Aviz ONES Is Positioned for Operational Use in NVIDIA DSX Air
At GTC 2026, NVIDIA introduced DSX Air as part of its DSX platform and paired it with a Vera Rubin DSX Artificial Intelligence (AI) Factory reference design and an Omniverse DSX Blueprint. The vendor brief frames Aviz ONES as an operational layer for repeatable, multi-tenant AI factory networking aligned to those architectures, with validation and lifecycle workflows.
Research Overview
The post connects NVIDIA’s AI factory messaging at GTC 2026 with Aviz’s product positioning around DSX Air. It argues that AI factories require full-stack coverage spanning compute, networking, storage, orchestration, security, and operations.
Within that framing, the update centers on how Aviz ONES integrates simulation and operational readiness for AI factory networking rather than treating networking as a separate component. The post also points to field sessions and a joint fireside chat on the Aviz–NVIDIA partnership and Day 0/1/2 operations.
Key Findings
NVIDIA’s presentation is described as an ecosystem approach to AI factories, with DSX Air intended to support ecosystem partner software images for integration and day-one interoperability. The blog positions Aviz as part of the deployable layer that helps teams validate, deploy, share, and run AI factory networking at scale.
Aviz ONES is presented as enabling a shift-left workflow that moves integration and troubleshooting into simulation. The post states that instead of discovering integration problems late, teams can design, simulate end to end in DSX Air, and then move into production with repeatable configuration and validated workflows.
Technical Breakdown
The technical snapshot describes Aviz ONES in NVIDIA DSX Air as a deployment model for designing, simulating, and deploying multi-tenant AI factory networking aligned to NVIDIA reference architectures. It lists coverage that includes Spectrum-X, BlueField, InfiniBand, and NVLink, and extends validation across compute, storage, orchestration, servers, NICs, and networking.

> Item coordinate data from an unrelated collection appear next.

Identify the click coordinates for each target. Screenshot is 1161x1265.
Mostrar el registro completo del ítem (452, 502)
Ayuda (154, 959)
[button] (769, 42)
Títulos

For lifecycle coverage, the post maps Day 0 to design and validation, Day 1 to tenant onboarding and fabric provisioning, and Day 2 to telemetry, health, troubleshooting, upgrades, and controlled change management. It also describes observability that tracks 250+ network, server, and Graphics Processing Unit (GPU) metrics and provides end-to-end monitoring across switches, NICs, and GPUs, including RDMA over Converged Ethernet (RoCE) telemetry for Power Factor Correction (PFC), ECN, and queue counters.
The architecture is described as agentless and built on containerized microservices using YAML templates plus validate/apply/verify workflows. The brief further states that the solution includes alerting and integrates with customer tools.
Operational Impact
The post frames the operational outcome around shifting integration and troubleshooting into simulation. It states that NVIDIA describes DSX Air as a way to reduce time to first token by cutting timelines from weeks or months to days or hours.
It quotes Amit Katz, VP of Networking at NVIDIA: “Aviz ONES adds the operational layer that helps customers turn AI factory networking into a repeatable, multi-tenant platform.” It also ties the approach to NVIDIA’s Enterprise AI Factory validated design, which the blog describes as full-stack architecture built with Blackwell accelerated computing, BlueField DPUs, Spectrum-X Ethernet, NVIDIA AI Enterprise software, and a partner ecosystem.
The conclusion emphasizes that the post’s central message is about closing the gap between AI factory architecture and operations using operational playbooks and simulation-driven validation. It states this “Blog Signals brief” is a fact-based summary of the vendor blog.